Il Fatto Quotidiano e gli altri principali quotidiani nazionali di Lunedì 24 Marzo 2014 uscivano tra il clamore dei Tg di prima serata, con la notizia secondo la quale si sarebbero improvvisamente rese disponibili nuove verità sul caso Moro. Tale notizia, peraltro oggi già scomparsa anche dalle pagine interne, chiamava in causa i servizi segreti italiani come “doppio stato”, ovvero entità tali da agire per conto dello stato, ma contro la verità e la giustizia, manipolando anche i suoi apparati come Polizia e Magistratura.

> **Esercizi proposti**
**A)** Rispondi alle seguenti domande sull'articolo sul caso Moro, una per riga:
(i) In quale giorno uscivano i quotidiani con la notizia?
(ii) Quali apparati dello stato, secondo la notizia, sarebbero stati manipolati?
(iii) Con quale espressione tra virgolette vengono chiamati in causa i servizi segreti italiani?
**B)** Elenca tutti gli apparati e gli organismi dello stato nominati nell'articolo sul caso Moro.
**C)** Riprendi l'articolo sul caso Moro e prosegui il testo dopo l'ultima frase riportata.

> **Informazioni estratte**
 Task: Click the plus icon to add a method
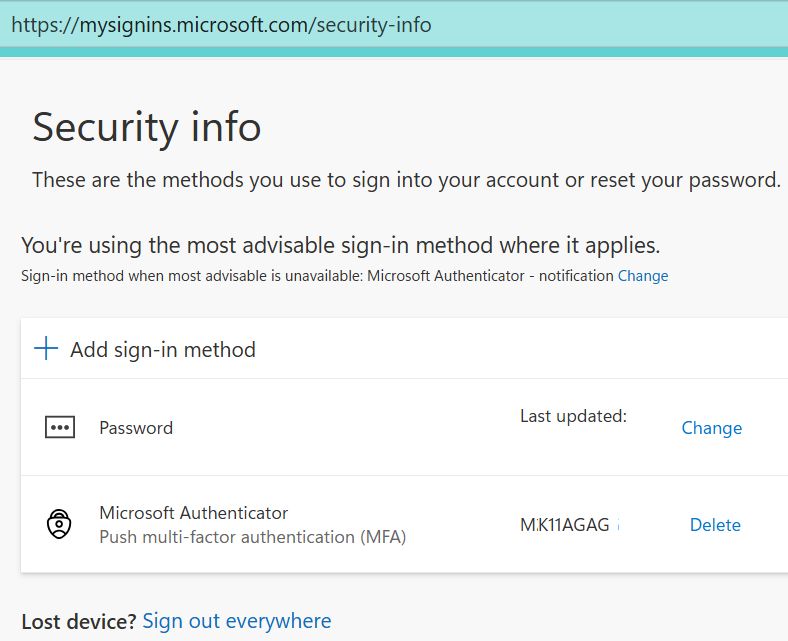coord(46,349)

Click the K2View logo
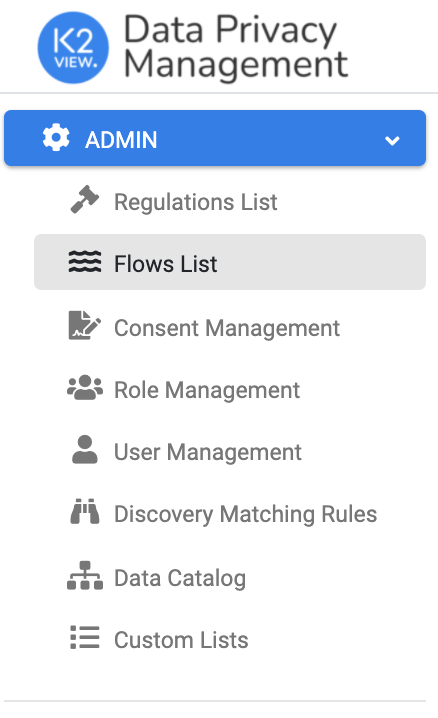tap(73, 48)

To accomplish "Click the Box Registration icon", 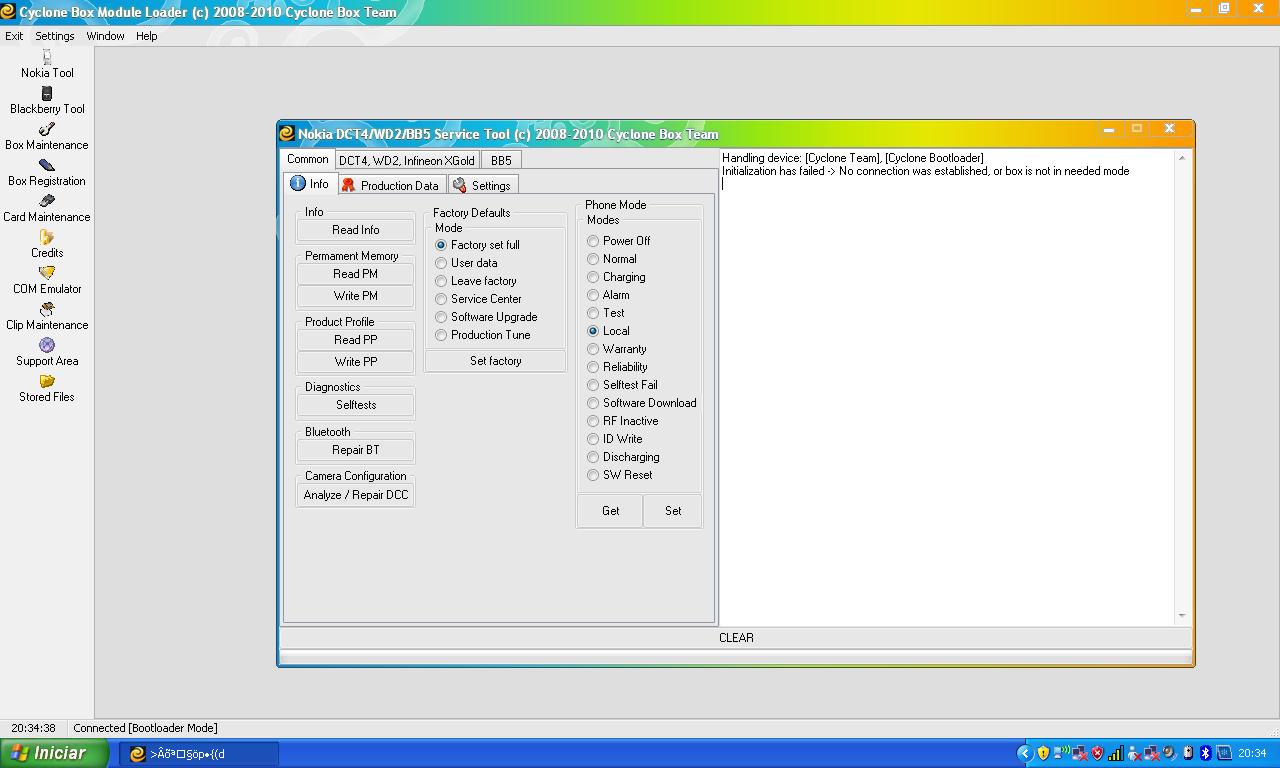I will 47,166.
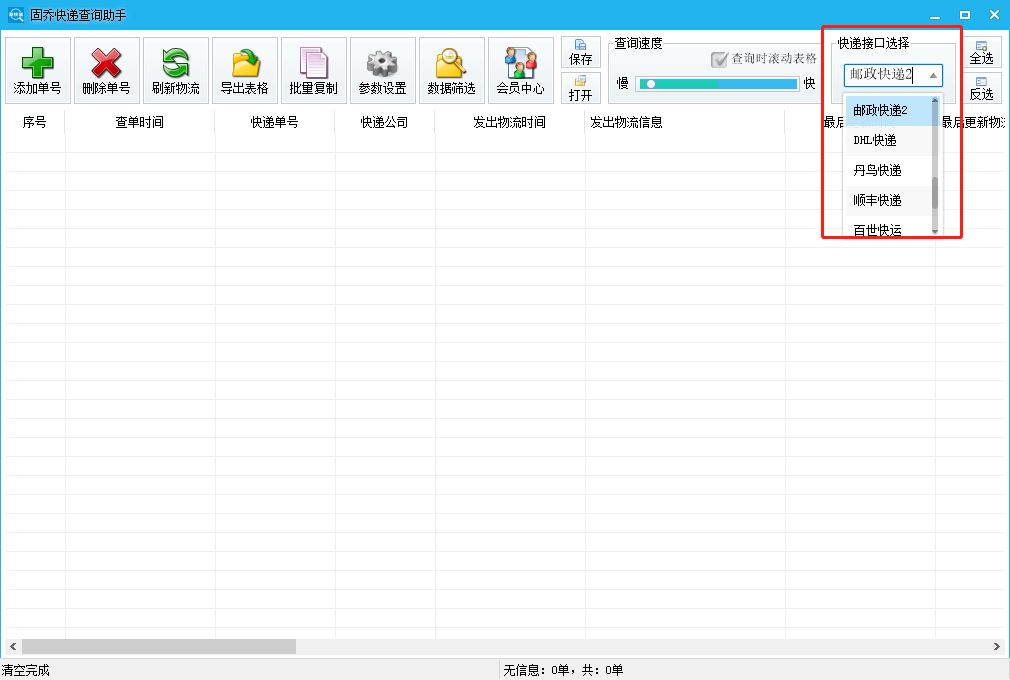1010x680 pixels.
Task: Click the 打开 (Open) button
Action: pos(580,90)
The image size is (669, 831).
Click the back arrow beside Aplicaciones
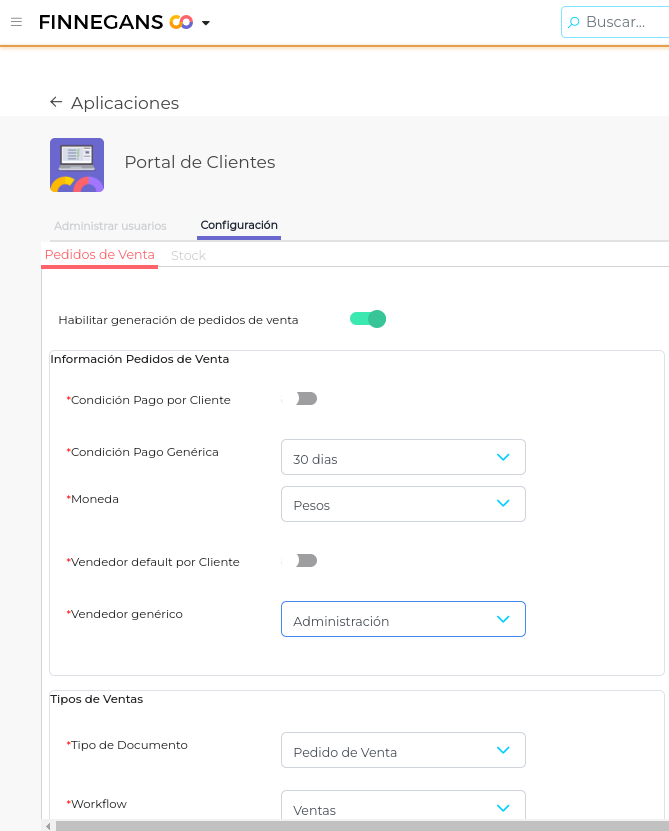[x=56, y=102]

---

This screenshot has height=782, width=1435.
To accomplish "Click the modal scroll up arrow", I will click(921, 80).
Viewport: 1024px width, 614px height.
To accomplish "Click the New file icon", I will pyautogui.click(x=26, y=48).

> **Risposte**
**A)**
(i) Lunedì 24 Marzo 2014
(ii) Polizia e Magistratura
(iii) “doppio stato”

**B)** Servizi segreti italiani, Polizia, Magistratura

**C)**
Nelle pagine interne alcuni articoli di approfondimento, anche nei due tre giorni successivi, spiegavano che l’ex agente Enrico Rossi oggi in pensione sosteneva di aver di fatto partecipato all’agguato di via Fani essendo uno dei due passeggeri della moto Honda presente sulla scena della strage il 16 Marzo, di cui si ha riscontro negli atti parlamentari e giudiziari, ma ciò nonostante sempre ignorata nelle ricostruzioni ufficiali. Da tale moto Honda sarebbero anche partiti quella mattina stessa dei colpi di pistola alcuni dei quali avrebbero raggiunto il parabrezza di uno dei testimoni anch’egli agli atti.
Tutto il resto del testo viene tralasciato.